The story is about Philoctetes, a Greek archer gifted by Hercules his bow after Hercules slowly dying in agony after wearing the shirt of Nessus (a gift from his wife, Deianeira), had kindled his own funeral pyre to hasten his death. No one but Philoctetes would light the fire, and as a reward, Hercules gave him the bow.  

Philoctetus sailed with Odysseus's Greek army to battle at Troy, but while on the isle of Chryse, he inadvertently trespassed at the shrine of a nymph and was bitten on the foot by a snake. The wound turned necrotic, laming Philoctetus, and created a terrible smell. Unable to cope with Philoctetus's illness, Odysseus abandoned him on the island of Lemnos.  

It was an unfortunate choice for Odysseus and the Greek armies because, after Achilles's death and before Troy fell, the Greeks received a prophecy from Priam's son Helenus and learned that only the bow of Hercules could defeat the city.


Odysseus was forced to return to Lemnos with Neptolemus (Achilles's son) to get the bow back.

The play begins with Odysseus enlisting Neptolemus to convince Philoctetus to surrender the bow. Odysseus (rightly) feels that Philoctetus will be holding a grudge and would refuse to help. It takes some argument, but in the end, Neptolemus finally agrees to help. 

Neptolemus approaches Philoctetus and, using the story of losing his father's armor (if you remember from The Iliad, Hector took the first set from Patrocles, and Odysseus won the second set), wins Philoctetus's trust. Neptolemus agrees to take him home to Greece and is allowed to hold the bow, while Philoctetus is overwhelmed with pain. At that moment, Odysseus appears, and Philoctetus realizes he has been betrayed again.

Or has he?

Neptolemus is not like Odysseus; he refuses to steal the bow from Philoctetus and still agrees to return him to Greece, despite the anger of the armies, which, having served away from home for 10 years, was pretty pronounced, wanted the war to be over, and saw the theft of the bow as their only chance. 

However, as they begin to leave, Hercules, now a demigod/angel, appears to Philoctetus and tells him that if he goes to Troy, he will be cured, the Greeks will win the war, and Philocteus will have glory. Philoctetus agrees then, and the play closes.

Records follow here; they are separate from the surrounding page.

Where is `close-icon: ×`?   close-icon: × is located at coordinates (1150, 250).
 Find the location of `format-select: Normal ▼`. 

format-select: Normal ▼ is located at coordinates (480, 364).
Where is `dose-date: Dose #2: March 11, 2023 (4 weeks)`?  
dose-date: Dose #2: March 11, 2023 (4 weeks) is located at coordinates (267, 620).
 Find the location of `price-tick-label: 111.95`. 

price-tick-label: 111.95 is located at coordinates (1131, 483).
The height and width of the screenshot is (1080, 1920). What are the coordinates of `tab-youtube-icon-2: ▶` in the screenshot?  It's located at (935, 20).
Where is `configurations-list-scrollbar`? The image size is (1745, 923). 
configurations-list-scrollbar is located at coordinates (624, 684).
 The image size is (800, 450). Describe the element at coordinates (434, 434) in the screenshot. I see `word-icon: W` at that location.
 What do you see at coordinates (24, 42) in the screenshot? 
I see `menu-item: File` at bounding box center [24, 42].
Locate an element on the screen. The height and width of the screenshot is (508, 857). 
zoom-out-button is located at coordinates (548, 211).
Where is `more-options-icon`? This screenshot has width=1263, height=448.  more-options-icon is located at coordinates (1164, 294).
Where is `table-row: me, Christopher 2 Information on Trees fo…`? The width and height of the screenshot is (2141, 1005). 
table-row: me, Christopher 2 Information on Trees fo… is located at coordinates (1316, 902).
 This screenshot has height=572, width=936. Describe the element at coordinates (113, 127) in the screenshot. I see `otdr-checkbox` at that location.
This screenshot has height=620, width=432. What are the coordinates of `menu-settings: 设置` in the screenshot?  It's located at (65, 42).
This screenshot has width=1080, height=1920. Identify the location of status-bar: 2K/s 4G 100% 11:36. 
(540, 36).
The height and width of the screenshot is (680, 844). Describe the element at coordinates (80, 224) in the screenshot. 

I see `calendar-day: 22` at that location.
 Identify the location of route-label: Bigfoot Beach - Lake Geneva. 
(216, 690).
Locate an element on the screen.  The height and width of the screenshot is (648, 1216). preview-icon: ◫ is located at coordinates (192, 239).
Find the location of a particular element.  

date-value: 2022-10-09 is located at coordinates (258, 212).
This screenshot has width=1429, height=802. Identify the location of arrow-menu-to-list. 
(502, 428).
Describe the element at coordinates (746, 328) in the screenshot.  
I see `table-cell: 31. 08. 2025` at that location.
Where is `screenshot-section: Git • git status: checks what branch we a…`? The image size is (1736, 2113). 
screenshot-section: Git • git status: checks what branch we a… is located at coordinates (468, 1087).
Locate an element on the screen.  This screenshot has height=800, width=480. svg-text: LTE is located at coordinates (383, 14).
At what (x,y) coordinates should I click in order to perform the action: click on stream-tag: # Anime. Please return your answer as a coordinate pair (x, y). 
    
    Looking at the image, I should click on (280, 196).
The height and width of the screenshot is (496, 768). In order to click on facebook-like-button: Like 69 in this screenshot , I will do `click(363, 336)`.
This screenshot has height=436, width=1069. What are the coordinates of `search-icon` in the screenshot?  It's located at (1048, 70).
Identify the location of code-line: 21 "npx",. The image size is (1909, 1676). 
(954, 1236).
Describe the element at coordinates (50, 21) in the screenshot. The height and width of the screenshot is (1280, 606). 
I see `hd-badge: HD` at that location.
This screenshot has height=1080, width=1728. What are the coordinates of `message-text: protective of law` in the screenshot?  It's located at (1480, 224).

This play, like Antigone, spoke quite a bit to me. As someone who has suffered from a disabling injury (see "The Accident"), and because illness is repellent to many, I have felt "left behind" quite a bit. And let's be honest, Odysseus is a jerk who has zero qualms about sacrificing others to obtain his goals and, in the Odyssey, surrenders the lives of his entire crew to make it home. I was happy that Neptolemus refused to play along.

I did admire Neptolemus, who, like his father Achilles, had a sense of honor, particularly about "leaving men behind," He is an excellent example of doing the right thing. I like how the legend reinforces that message and proves that resorting to tricks is unnecessary. 

Next up is Ajax. The last of Sophocles's plays on the list. I'll let you know what I think.

xoxo a.d. elliott 


a.d. elliott is a wanderer, writer, and photographer currently living in Salem, Virginia.